Estero
21.09.2018 - 13:420

Festini e abusi, il Papa ripulisce la chiesa cilena

Papa Francesco ha rimosso altri due vescovi cileni accusati di abusi sessuali su minori: la lotta alla pedofilia con Bergoglio cambia marcia

Papa Francesco continua il repulisti nella Chiesa cilena, travolta anche nelle sue gerarchie dalla scandalo della pedofilia. Il Papa ha rimosso oggi altri due vescovi, entrambi coinvolti in indagini per abusi.

Si tratta del vescovo di San Bartolomé de Chillan, monsignor Carlos Eduardo Pellegrin Barrera, e di quello di San Felipe, Cristian Enrique Contreras Molina. In entrambi i casi, al loro posto il Papa ha nominato degli amministratori fino a nuova decisione.

Pellegrin Barrera, 60 anni, ex rettore del Collegio del Verbo Divino, era stato indagato nel 2011 dalla procura generale dopo una mail anonima, che però si diceva inviata da un ex studente, che lo accusava di abusi sessuali. Il messaggio faceva riferimento all'assunzione di alcool da parte dei religiosi, al loro orientamento sessuale e si menzionavano festini "con studenti di età non superiore a 17 anni". Inoltre, si parlava del caso di due studenti che si sarebbero suicidati in giovanissima età, al centro di possibili abusi, così come della condotta impropria con studenti e lavoratori di almeno altri tre sacerdoti.

Per quanto riguarda Contreras Molina, è uno dei sette vescovi che compaiono nell'ultimo censimento della procura nazionale sui casi di azioni penali per presunti reati legati ad abusi sessuali nella Chiesa cattolica. Il fascicolo a suo carico, rubricato per "crimini contro l'ordine della famiglia, la moralità pubblica e l'integrità sessuale", è stato aperto il 28 giugno a seguito di una denuncia ed è stato assegnato al procuratore della Repubblica di San Felipe, Alejandro Bustos.
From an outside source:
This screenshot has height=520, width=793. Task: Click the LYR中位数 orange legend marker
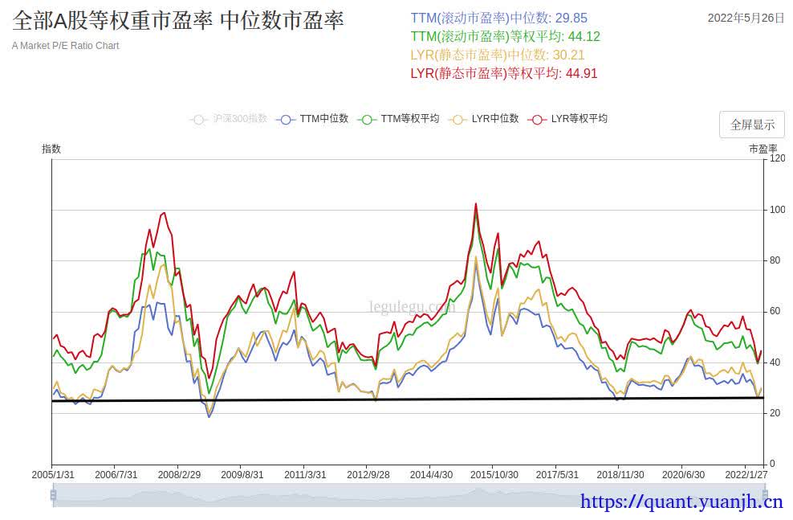tap(458, 119)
Poi, il 6 settembre, il caso è stato inviato al procuratore regionale di Rancagua, Emiliano Arias.

Dopo che praticamente l'intero episcopato cileno – durante l'incontro in Vaticano in seguito alle indagini ordinate dal Pontefice sul 'caso Barros' e ai suoi colloqui con le vittime del prete abusatore Fernando Karadima – ha rassegnato le dimissioni dinanzi al Papa, salgono così a sette i vescovi del Paese finora rimossi da Bergoglio.